GOAL :: Please change "thunderstorm" to "rain" in the stretch of items from the line containing "Given: Click the 03-Apr" through the line containing "[x=66, y=37]", and give those lines back with nothing else altered.

>> Start DATA LINES

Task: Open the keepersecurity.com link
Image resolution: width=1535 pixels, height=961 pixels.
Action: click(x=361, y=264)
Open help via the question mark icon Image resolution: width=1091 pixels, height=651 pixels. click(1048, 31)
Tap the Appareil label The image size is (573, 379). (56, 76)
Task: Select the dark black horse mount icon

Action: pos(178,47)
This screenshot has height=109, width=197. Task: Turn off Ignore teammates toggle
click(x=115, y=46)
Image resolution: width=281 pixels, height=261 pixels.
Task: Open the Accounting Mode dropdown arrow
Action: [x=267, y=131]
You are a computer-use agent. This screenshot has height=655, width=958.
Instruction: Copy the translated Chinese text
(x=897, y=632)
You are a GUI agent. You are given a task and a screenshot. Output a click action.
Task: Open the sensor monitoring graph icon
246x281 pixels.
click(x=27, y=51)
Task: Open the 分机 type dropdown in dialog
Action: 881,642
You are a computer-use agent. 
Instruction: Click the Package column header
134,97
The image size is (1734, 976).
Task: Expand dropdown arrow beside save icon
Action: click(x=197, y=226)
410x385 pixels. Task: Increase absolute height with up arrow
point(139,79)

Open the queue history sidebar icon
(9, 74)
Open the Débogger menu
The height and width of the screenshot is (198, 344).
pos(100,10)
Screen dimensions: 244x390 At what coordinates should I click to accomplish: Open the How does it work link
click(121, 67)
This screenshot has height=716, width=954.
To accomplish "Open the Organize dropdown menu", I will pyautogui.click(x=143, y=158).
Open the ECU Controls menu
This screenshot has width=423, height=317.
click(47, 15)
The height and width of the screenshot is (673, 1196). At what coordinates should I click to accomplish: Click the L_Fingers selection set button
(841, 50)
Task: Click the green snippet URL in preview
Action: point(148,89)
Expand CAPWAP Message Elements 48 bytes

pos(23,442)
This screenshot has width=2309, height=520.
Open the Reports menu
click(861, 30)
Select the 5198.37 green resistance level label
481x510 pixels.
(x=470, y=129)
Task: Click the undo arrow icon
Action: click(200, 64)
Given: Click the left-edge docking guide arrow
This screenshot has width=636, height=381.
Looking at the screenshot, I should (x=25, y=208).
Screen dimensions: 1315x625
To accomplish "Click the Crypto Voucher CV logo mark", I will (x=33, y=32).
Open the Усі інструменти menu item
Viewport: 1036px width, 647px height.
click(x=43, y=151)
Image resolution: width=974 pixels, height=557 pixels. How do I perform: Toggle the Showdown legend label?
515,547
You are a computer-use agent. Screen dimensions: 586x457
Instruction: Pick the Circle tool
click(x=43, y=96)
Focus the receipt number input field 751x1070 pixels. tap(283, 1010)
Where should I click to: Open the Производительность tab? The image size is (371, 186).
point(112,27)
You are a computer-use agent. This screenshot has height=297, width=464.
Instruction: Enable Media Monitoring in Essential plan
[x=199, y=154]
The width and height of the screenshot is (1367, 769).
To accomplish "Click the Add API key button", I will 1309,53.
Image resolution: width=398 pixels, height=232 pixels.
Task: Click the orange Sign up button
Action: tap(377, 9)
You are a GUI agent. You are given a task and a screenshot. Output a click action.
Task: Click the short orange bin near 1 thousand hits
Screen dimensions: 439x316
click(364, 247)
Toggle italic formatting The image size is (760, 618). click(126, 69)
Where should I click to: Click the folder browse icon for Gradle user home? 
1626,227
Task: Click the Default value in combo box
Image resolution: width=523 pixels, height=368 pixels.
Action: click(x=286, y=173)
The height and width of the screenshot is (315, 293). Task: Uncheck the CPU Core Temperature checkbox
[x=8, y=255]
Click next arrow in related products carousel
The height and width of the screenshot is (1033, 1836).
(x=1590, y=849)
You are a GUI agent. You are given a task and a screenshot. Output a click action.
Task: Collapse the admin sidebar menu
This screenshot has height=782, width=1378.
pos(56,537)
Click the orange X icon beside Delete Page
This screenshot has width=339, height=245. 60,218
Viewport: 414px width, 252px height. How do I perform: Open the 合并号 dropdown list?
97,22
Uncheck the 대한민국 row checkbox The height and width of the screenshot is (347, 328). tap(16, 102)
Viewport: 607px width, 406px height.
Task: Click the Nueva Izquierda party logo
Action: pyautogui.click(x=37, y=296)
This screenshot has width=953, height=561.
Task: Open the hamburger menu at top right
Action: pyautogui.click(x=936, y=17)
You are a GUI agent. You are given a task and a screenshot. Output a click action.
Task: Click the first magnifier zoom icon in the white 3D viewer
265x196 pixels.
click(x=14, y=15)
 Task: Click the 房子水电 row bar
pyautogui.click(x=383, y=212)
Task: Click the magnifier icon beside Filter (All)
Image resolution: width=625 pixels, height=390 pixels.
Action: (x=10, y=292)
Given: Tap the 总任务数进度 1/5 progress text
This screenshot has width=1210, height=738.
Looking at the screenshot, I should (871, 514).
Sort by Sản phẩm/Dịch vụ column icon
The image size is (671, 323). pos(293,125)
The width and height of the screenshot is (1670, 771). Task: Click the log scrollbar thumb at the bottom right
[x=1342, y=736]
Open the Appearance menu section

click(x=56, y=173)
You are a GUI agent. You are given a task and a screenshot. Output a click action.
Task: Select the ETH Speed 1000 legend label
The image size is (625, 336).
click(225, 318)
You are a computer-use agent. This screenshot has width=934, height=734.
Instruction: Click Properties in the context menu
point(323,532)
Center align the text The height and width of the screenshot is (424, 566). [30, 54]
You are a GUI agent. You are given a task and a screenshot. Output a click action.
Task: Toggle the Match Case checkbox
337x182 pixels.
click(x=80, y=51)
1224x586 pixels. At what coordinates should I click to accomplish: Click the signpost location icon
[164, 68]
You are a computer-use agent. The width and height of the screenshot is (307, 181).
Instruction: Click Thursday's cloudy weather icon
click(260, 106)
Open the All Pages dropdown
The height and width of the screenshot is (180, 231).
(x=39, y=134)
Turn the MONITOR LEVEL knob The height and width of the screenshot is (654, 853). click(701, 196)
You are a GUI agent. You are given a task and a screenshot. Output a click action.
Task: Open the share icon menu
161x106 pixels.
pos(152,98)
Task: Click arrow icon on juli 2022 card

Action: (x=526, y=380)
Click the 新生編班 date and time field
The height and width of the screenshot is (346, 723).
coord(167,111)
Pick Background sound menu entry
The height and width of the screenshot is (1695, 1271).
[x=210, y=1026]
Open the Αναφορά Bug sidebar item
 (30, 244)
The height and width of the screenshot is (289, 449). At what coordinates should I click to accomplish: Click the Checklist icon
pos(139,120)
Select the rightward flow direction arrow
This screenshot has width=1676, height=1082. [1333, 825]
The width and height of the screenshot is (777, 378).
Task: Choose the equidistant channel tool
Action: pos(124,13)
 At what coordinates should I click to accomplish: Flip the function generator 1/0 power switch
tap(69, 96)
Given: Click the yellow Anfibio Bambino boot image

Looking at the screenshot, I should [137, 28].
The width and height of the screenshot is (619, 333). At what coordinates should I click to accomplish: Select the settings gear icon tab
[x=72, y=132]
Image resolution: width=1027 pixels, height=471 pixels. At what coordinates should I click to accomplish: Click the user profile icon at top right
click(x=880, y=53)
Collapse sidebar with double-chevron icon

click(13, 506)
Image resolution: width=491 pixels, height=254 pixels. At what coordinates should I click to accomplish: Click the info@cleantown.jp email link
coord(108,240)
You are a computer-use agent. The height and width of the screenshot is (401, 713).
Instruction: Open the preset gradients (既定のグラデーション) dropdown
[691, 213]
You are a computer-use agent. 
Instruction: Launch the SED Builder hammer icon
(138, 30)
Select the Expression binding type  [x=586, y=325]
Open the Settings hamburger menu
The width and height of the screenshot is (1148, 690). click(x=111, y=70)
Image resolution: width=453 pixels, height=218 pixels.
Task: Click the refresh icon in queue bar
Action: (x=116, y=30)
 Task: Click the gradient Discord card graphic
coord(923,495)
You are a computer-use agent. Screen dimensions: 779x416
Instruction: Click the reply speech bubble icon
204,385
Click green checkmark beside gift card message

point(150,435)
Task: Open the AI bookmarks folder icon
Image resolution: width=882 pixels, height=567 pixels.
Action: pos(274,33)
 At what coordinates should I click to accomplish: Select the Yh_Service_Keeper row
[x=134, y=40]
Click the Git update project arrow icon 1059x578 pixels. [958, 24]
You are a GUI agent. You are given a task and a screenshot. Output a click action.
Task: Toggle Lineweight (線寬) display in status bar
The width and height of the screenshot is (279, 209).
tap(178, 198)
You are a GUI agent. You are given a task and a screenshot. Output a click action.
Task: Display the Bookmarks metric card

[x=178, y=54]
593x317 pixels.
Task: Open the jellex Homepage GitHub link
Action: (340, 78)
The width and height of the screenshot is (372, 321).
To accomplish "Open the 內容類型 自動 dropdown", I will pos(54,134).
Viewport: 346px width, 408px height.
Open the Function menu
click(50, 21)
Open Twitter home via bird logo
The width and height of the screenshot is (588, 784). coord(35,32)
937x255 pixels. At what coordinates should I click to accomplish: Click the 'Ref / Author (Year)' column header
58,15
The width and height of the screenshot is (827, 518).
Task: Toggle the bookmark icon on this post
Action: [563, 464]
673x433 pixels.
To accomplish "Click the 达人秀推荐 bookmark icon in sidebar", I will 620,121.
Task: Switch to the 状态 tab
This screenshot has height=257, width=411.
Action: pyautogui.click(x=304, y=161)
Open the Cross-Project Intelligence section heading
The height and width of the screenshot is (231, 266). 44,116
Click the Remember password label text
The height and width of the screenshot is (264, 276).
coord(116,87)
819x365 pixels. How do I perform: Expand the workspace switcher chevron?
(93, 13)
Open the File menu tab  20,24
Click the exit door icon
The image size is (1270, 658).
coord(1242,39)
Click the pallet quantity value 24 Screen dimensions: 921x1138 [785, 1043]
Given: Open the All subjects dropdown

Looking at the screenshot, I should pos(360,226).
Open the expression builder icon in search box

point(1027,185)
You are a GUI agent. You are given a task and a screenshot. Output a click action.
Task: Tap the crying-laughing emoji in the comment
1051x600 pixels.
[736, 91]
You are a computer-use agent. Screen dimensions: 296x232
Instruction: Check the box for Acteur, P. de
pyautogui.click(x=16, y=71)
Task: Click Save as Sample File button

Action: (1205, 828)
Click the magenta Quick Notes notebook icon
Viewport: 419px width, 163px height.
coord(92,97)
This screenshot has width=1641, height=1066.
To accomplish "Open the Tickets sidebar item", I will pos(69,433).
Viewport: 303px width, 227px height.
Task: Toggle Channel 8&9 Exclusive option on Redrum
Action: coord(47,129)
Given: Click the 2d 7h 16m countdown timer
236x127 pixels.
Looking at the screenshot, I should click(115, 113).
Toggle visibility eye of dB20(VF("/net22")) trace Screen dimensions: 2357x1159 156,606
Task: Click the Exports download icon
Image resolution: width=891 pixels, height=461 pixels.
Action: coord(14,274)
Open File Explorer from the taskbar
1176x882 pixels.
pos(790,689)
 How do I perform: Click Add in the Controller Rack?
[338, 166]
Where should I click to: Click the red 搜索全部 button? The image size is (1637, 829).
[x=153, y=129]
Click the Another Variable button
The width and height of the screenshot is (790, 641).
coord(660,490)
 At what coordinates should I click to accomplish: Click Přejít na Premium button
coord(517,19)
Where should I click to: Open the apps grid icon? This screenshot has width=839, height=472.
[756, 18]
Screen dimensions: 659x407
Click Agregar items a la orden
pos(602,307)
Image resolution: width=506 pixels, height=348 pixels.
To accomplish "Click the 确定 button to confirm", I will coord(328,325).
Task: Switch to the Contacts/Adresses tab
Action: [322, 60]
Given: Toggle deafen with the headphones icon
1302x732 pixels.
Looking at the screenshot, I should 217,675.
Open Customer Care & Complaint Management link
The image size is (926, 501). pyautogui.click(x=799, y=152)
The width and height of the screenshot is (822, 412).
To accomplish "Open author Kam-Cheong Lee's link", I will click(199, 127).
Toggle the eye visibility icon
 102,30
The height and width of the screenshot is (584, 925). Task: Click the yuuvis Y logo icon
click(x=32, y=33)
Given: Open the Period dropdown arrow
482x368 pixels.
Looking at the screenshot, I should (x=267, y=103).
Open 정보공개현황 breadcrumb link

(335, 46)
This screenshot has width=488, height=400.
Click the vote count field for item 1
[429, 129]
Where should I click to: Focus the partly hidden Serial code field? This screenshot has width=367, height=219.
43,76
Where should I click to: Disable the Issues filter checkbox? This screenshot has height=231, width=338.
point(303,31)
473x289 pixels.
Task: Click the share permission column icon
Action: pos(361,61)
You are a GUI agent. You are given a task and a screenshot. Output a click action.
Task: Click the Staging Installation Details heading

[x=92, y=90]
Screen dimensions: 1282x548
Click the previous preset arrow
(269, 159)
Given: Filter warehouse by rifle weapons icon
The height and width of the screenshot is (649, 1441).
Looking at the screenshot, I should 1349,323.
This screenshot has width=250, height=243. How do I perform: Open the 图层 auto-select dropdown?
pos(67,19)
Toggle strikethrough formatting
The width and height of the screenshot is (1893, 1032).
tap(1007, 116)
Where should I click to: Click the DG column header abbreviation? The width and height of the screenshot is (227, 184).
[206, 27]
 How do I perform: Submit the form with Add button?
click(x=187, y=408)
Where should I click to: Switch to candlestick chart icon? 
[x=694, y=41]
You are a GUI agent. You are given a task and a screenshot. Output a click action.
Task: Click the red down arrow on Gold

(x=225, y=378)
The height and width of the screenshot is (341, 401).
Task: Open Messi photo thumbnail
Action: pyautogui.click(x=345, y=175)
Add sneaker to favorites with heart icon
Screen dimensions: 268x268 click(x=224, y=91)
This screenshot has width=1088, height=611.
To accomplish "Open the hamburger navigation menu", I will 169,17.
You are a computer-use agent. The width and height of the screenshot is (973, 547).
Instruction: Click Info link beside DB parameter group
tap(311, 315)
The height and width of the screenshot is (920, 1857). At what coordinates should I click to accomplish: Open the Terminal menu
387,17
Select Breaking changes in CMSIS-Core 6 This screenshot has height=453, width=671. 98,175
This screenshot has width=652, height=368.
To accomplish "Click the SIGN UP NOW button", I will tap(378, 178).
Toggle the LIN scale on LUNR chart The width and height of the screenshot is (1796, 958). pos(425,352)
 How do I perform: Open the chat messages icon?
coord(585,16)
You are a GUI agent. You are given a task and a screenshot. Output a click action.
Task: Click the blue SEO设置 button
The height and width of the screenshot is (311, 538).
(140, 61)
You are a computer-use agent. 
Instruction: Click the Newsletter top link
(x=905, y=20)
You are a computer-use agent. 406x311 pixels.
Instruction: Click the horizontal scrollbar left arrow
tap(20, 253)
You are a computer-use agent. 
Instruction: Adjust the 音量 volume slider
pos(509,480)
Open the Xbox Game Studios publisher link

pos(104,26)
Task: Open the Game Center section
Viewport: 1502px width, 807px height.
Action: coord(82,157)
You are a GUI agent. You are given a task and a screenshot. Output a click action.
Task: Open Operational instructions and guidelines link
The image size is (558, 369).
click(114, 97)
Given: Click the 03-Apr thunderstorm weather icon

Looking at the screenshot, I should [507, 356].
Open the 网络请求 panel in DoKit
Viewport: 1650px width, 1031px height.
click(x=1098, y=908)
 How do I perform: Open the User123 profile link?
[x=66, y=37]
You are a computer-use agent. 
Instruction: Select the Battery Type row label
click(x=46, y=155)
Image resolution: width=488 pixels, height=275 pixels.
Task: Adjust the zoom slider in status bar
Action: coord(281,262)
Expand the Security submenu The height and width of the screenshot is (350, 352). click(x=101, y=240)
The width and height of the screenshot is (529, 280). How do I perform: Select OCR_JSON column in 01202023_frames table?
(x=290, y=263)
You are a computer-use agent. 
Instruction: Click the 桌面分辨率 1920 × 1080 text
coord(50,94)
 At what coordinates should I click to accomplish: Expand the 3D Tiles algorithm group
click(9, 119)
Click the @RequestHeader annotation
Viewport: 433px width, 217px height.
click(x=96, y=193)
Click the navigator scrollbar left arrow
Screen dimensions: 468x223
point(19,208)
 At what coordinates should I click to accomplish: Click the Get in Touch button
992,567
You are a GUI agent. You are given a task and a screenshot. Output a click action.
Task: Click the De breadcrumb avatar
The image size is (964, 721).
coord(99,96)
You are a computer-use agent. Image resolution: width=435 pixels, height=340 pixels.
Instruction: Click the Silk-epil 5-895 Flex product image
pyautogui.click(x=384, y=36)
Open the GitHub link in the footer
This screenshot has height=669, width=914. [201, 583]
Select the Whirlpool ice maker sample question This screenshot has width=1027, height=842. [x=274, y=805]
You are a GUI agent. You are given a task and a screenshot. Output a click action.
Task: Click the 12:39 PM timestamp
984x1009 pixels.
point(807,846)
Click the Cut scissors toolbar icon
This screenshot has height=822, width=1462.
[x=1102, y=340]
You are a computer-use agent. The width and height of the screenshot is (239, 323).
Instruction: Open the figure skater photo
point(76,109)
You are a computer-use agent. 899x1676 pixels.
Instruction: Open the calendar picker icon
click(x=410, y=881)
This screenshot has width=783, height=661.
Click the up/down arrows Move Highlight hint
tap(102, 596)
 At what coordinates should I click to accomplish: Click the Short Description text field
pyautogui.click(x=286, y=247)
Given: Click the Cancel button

>> End DATA LINES

SOLUTION TO THE PROBLEM ::
Given: Click the 03-Apr rain weather icon

Looking at the screenshot, I should [507, 356].
Open the 网络请求 panel in DoKit
Viewport: 1650px width, 1031px height.
click(x=1098, y=908)
 How do I perform: Open the User123 profile link?
[x=66, y=37]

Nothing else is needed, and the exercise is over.